Unquestionably blogland is a marketplace
but a quaint one in which all the products
are free, and can be copied and exchanged
and interchanged at will
lots of Lorine Niedecker links at Wood s lot
(though still can't find an online: Will you write me a Christmas poem? which I read in a thick anthology a few years back. Can only find this line:
What a scandal Christmas What a scandle Christmas is, a red stick-up to a lily)
Comments: poetry blogging
Quick remarks.
It is a marketpalce. Blogging is not free. Mine cost quite a lot to run in terms of domain name, hosting and metering traffic. Not to mention the tech support that needs to be bought in when you move beyond the basic blog.
Often they are more like stalls in the marketplace advertising their wares, than forums in the agora or private journals.
Thus the market bit.
But what is produced is not 'product' as Nick assumes. Blogs are also forums in the public domain. The forum bit comes from the conversation in the public domain, even if the conversation is a bit thin at times.
Blogs are oppositional to the market.That is their strength.
However, blogs are stalls/forums/journals that are located in cyper space. This space is disconnected from the places that we bodily inhabit. Not that many blogs explore place.
Posted by Gary Sauer-Thompson at December 17, 2003 05:51 PM
oh, I forgot to say.
those photos/poems are excellent.
What a find.
is not the weblog a truely wonderful medium?
Posted by Gary Sauer-Thompson at December 17, 2003 05:59 PM
True - blogging is not free but:
a) blogspot is pretty close
b) most writers have already invested in the hardware and running costs of computers. Blogging is a bonus. (or...vast writerly debt trap ;) )
and
C) guess ecologically blogging and the blogosphere leaves its own footprint...
I think I may have grossly misrepresented Nick here by using only that quotation. In his post and particularly in this later one on Benjamin, he would seem to be in agreement with your `blogging as oppositional to the market'
http://nickpiombino.blogspot.com/2003_12_07_nickpiombino_archive.html#107121806017927525
(the archives seem slow at the moment, but if you scoll down from today you'll find it)

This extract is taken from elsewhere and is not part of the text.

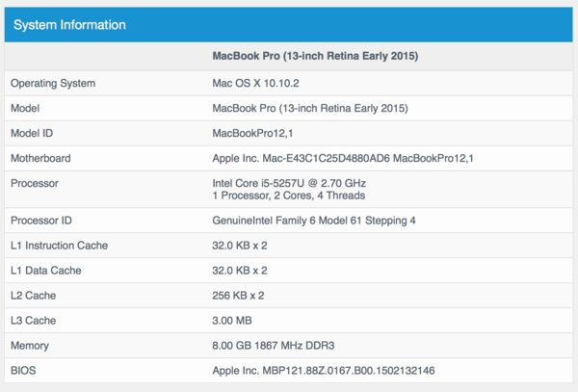Click the Apple Inc. Mac-E43C1C25D4880AD6 motherboard value
The image size is (578, 392).
pos(343,158)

This is particulary so in the way that blogging decenters information and also priviliges the fleeting and ephemeral. eg
"the function of
commodity processes has
overwhelmed the perceptual
apparatus. Benjamin would
have loved the way a blogger
could move much so quickly
through informational time
and space as to outmaneuver
the one hypnotic materialistic
drone of information expressly
created for mass consumption..."
I think the use of marketplace here is to be read in the context of poetry. Blogging would seem to offer stall, exhibition space and cafe forum to a literary activity that has probably been sometimes fractured, sporadic and isolated?

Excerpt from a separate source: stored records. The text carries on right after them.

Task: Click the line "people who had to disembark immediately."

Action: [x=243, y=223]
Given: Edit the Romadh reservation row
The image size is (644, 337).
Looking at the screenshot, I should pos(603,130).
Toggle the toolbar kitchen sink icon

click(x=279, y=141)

And yes - the internet is indeed a good thing when it throws such links as p/p our way. Thanks be to the serious sifters and finders.
Posted by boynton at December 17, 2003 06:33 PM
"Thanks be to the serious sifters and finders."
Take a wee bow yerself Ms. B.
Posted by Sedgwick at December 17, 2003 07:46 PM
Thank ye - but when you see the Serious sifting, we be very wee comparitively.